• EXERCISE DATA:
◆ ◆ ◆

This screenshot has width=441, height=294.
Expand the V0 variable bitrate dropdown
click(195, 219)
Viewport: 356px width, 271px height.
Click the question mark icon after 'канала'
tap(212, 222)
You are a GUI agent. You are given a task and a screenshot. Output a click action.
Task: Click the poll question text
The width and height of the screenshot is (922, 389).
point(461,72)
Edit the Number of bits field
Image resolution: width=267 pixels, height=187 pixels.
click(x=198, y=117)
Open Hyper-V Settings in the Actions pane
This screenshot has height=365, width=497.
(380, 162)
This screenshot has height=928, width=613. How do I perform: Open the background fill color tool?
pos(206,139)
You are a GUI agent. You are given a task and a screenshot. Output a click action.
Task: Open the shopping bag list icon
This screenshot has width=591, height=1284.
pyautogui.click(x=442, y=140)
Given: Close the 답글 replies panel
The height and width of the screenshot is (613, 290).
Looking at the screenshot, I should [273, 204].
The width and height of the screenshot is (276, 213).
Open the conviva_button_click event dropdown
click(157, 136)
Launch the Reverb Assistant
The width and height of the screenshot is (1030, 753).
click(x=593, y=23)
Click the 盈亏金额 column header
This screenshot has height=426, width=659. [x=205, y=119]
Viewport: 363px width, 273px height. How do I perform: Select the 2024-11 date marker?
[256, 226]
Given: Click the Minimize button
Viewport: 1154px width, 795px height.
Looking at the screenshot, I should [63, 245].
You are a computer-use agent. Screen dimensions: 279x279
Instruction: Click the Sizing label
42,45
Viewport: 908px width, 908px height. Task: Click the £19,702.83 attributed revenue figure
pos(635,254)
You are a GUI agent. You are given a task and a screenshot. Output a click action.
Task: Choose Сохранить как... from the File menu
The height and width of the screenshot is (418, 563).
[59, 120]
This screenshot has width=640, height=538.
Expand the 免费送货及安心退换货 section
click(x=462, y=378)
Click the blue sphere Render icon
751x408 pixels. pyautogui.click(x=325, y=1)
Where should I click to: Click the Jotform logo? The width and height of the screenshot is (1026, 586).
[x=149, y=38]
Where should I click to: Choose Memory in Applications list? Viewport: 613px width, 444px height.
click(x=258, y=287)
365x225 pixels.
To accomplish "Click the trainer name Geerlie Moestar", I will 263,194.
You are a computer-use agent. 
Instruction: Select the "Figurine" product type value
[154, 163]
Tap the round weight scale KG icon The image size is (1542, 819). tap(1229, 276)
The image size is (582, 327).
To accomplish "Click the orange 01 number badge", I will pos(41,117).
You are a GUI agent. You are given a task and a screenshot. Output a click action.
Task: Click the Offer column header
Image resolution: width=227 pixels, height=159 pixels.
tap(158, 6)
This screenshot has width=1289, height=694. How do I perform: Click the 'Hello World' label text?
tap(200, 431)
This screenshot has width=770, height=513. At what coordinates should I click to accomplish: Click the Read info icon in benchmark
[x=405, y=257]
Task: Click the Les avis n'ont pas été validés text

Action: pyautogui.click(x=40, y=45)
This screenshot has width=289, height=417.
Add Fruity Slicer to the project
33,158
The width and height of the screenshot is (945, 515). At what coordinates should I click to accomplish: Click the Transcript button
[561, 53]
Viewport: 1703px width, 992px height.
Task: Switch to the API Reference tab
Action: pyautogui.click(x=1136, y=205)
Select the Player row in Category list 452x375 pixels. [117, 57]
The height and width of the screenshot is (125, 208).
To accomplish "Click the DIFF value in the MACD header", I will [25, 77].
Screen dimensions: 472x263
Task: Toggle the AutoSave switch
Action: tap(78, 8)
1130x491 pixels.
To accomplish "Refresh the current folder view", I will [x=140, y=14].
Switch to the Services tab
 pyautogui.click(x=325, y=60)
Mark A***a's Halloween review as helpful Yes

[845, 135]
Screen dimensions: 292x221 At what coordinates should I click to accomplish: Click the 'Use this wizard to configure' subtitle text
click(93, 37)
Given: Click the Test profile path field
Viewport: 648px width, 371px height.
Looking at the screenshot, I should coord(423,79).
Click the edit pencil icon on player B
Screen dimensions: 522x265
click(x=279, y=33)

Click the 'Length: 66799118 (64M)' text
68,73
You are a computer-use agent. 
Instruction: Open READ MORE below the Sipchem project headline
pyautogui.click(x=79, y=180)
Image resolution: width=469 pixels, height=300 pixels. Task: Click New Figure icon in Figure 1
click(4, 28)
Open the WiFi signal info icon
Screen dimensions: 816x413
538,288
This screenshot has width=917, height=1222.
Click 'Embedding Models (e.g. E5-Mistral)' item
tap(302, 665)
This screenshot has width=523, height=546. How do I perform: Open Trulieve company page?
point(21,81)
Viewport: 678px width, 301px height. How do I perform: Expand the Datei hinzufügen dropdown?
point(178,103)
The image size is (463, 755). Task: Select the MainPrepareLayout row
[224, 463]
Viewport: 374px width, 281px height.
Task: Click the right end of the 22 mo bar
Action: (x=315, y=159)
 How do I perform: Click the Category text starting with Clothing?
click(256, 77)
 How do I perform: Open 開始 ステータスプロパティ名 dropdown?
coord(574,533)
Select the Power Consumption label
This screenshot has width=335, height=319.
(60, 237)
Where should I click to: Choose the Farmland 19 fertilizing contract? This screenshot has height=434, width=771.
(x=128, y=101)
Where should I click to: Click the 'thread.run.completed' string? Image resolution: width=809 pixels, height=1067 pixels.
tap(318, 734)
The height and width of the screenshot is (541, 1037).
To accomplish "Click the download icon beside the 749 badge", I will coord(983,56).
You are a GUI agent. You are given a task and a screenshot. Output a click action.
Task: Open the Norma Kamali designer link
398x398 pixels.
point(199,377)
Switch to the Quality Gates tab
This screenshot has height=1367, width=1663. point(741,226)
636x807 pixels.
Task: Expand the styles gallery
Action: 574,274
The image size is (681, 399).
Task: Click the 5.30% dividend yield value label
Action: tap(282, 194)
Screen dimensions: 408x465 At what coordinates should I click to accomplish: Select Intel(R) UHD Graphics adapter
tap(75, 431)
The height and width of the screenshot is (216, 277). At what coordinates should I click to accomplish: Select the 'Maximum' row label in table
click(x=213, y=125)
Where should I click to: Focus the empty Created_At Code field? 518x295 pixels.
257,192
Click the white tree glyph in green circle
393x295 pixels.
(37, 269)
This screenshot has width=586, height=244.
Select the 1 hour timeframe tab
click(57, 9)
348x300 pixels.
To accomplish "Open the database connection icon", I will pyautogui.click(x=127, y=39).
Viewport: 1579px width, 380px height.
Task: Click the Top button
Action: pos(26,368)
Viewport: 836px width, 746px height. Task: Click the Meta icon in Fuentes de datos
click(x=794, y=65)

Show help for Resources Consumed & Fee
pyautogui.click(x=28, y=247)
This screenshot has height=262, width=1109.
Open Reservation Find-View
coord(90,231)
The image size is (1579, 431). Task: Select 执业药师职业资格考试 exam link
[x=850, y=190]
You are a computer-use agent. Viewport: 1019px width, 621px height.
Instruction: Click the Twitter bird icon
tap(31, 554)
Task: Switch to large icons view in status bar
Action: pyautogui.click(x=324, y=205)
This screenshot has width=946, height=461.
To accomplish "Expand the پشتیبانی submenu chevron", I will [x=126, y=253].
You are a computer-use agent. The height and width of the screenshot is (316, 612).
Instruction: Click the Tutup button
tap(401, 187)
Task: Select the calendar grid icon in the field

◆ ◆ ◆

Give the listing again in full, with every line intact.

This screenshot has width=441, height=294.
Expand the V0 variable bitrate dropdown
click(195, 219)
Viewport: 356px width, 271px height.
Click the question mark icon after 'канала'
tap(212, 222)
You are a GUI agent. You are given a task and a screenshot. Output a click action.
Task: Click the poll question text
The width and height of the screenshot is (922, 389).
point(461,72)
Edit the Number of bits field
Image resolution: width=267 pixels, height=187 pixels.
click(x=198, y=117)
Open Hyper-V Settings in the Actions pane
This screenshot has height=365, width=497.
(380, 162)
This screenshot has height=928, width=613. How do I perform: Open the background fill color tool?
pos(206,139)
You are a GUI agent. You are given a task and a screenshot. Output a click action.
Task: Open the shopping bag list icon
This screenshot has width=591, height=1284.
pyautogui.click(x=442, y=140)
Given: Close the 답글 replies panel
The height and width of the screenshot is (613, 290).
Looking at the screenshot, I should [273, 204].
The width and height of the screenshot is (276, 213).
Open the conviva_button_click event dropdown
click(157, 136)
Launch the Reverb Assistant
The width and height of the screenshot is (1030, 753).
click(x=593, y=23)
Click the 盈亏金额 column header
This screenshot has height=426, width=659. [x=205, y=119]
Viewport: 363px width, 273px height. How do I perform: Select the 2024-11 date marker?
[256, 226]
Given: Click the Minimize button
Viewport: 1154px width, 795px height.
Looking at the screenshot, I should [63, 245].
You are a computer-use agent. Screen dimensions: 279x279
Instruction: Click the Sizing label
42,45
Viewport: 908px width, 908px height. Task: Click the £19,702.83 attributed revenue figure
pos(635,254)
You are a GUI agent. You are given a task and a screenshot. Output a click action.
Task: Choose Сохранить как... from the File menu
The height and width of the screenshot is (418, 563).
[59, 120]
This screenshot has width=640, height=538.
Expand the 免费送货及安心退换货 section
click(x=462, y=378)
Click the blue sphere Render icon
751x408 pixels. pyautogui.click(x=325, y=1)
Where should I click to: Click the Jotform logo? The width and height of the screenshot is (1026, 586).
[x=149, y=38]
Where should I click to: Choose Memory in Applications list? Viewport: 613px width, 444px height.
click(x=258, y=287)
365x225 pixels.
To accomplish "Click the trainer name Geerlie Moestar", I will 263,194.
You are a computer-use agent. 
Instruction: Select the "Figurine" product type value
[154, 163]
Tap the round weight scale KG icon The image size is (1542, 819). tap(1229, 276)
The image size is (582, 327).
To accomplish "Click the orange 01 number badge", I will pos(41,117).
You are a GUI agent. You are given a task and a screenshot. Output a click action.
Task: Click the Offer column header
Image resolution: width=227 pixels, height=159 pixels.
tap(158, 6)
This screenshot has width=1289, height=694. How do I perform: Click the 'Hello World' label text?
tap(200, 431)
This screenshot has width=770, height=513. At what coordinates should I click to accomplish: Click the Read info icon in benchmark
[x=405, y=257]
Task: Click the Les avis n'ont pas été validés text

Action: pyautogui.click(x=40, y=45)
This screenshot has width=289, height=417.
Add Fruity Slicer to the project
33,158
The width and height of the screenshot is (945, 515). At what coordinates should I click to accomplish: Click the Transcript button
[561, 53]
Viewport: 1703px width, 992px height.
Task: Switch to the API Reference tab
Action: pyautogui.click(x=1136, y=205)
Select the Player row in Category list 452x375 pixels. [117, 57]
The height and width of the screenshot is (125, 208).
To accomplish "Click the DIFF value in the MACD header", I will [25, 77].
Screen dimensions: 472x263
Task: Toggle the AutoSave switch
Action: tap(78, 8)
1130x491 pixels.
To accomplish "Refresh the current folder view", I will [x=140, y=14].
Switch to the Services tab
 pyautogui.click(x=325, y=60)
Mark A***a's Halloween review as helpful Yes

[845, 135]
Screen dimensions: 292x221 At what coordinates should I click to accomplish: Click the 'Use this wizard to configure' subtitle text
click(93, 37)
Given: Click the Test profile path field
Viewport: 648px width, 371px height.
Looking at the screenshot, I should coord(423,79).
Click the edit pencil icon on player B
Screen dimensions: 522x265
click(x=279, y=33)

Click the 'Length: 66799118 (64M)' text
68,73
You are a computer-use agent. 
Instruction: Open READ MORE below the Sipchem project headline
pyautogui.click(x=79, y=180)
Image resolution: width=469 pixels, height=300 pixels. Task: Click New Figure icon in Figure 1
click(4, 28)
Open the WiFi signal info icon
Screen dimensions: 816x413
538,288
This screenshot has width=917, height=1222.
Click 'Embedding Models (e.g. E5-Mistral)' item
tap(302, 665)
This screenshot has width=523, height=546. How do I perform: Open Trulieve company page?
point(21,81)
Viewport: 678px width, 301px height. How do I perform: Expand the Datei hinzufügen dropdown?
point(178,103)
The image size is (463, 755). Task: Select the MainPrepareLayout row
[224, 463]
Viewport: 374px width, 281px height.
Task: Click the right end of the 22 mo bar
Action: (x=315, y=159)
 How do I perform: Click the Category text starting with Clothing?
click(256, 77)
 How do I perform: Open 開始 ステータスプロパティ名 dropdown?
coord(574,533)
Select the Power Consumption label
This screenshot has width=335, height=319.
(60, 237)
Where should I click to: Choose the Farmland 19 fertilizing contract? This screenshot has height=434, width=771.
(x=128, y=101)
Where should I click to: Click the 'thread.run.completed' string? Image resolution: width=809 pixels, height=1067 pixels.
tap(318, 734)
The height and width of the screenshot is (541, 1037).
To accomplish "Click the download icon beside the 749 badge", I will coord(983,56).
You are a GUI agent. You are given a task and a screenshot. Output a click action.
Task: Open the Norma Kamali designer link
398x398 pixels.
point(199,377)
Switch to the Quality Gates tab
This screenshot has height=1367, width=1663. point(741,226)
636x807 pixels.
Task: Expand the styles gallery
Action: 574,274
The image size is (681, 399).
Task: Click the 5.30% dividend yield value label
Action: tap(282, 194)
Screen dimensions: 408x465 At what coordinates should I click to accomplish: Select Intel(R) UHD Graphics adapter
tap(75, 431)
The height and width of the screenshot is (216, 277). At what coordinates should I click to accomplish: Select the 'Maximum' row label in table
click(x=213, y=125)
Where should I click to: Focus the empty Created_At Code field? 518x295 pixels.
257,192
Click the white tree glyph in green circle
393x295 pixels.
(37, 269)
This screenshot has width=586, height=244.
Select the 1 hour timeframe tab
click(57, 9)
348x300 pixels.
To accomplish "Open the database connection icon", I will pyautogui.click(x=127, y=39).
Viewport: 1579px width, 380px height.
Task: Click the Top button
Action: pos(26,368)
Viewport: 836px width, 746px height. Task: Click the Meta icon in Fuentes de datos
click(x=794, y=65)

Show help for Resources Consumed & Fee
pyautogui.click(x=28, y=247)
This screenshot has height=262, width=1109.
Open Reservation Find-View
coord(90,231)
The image size is (1579, 431). Task: Select 执业药师职业资格考试 exam link
[x=850, y=190]
You are a computer-use agent. Viewport: 1019px width, 621px height.
Instruction: Click the Twitter bird icon
tap(31, 554)
Task: Switch to large icons view in status bar
Action: pyautogui.click(x=324, y=205)
This screenshot has width=946, height=461.
To accomplish "Expand the پشتیبانی submenu chevron", I will [x=126, y=253].
You are a computer-use agent. The height and width of the screenshot is (316, 612).
Instruction: Click the Tutup button
tap(401, 187)
Task: Select the calendar grid icon in the field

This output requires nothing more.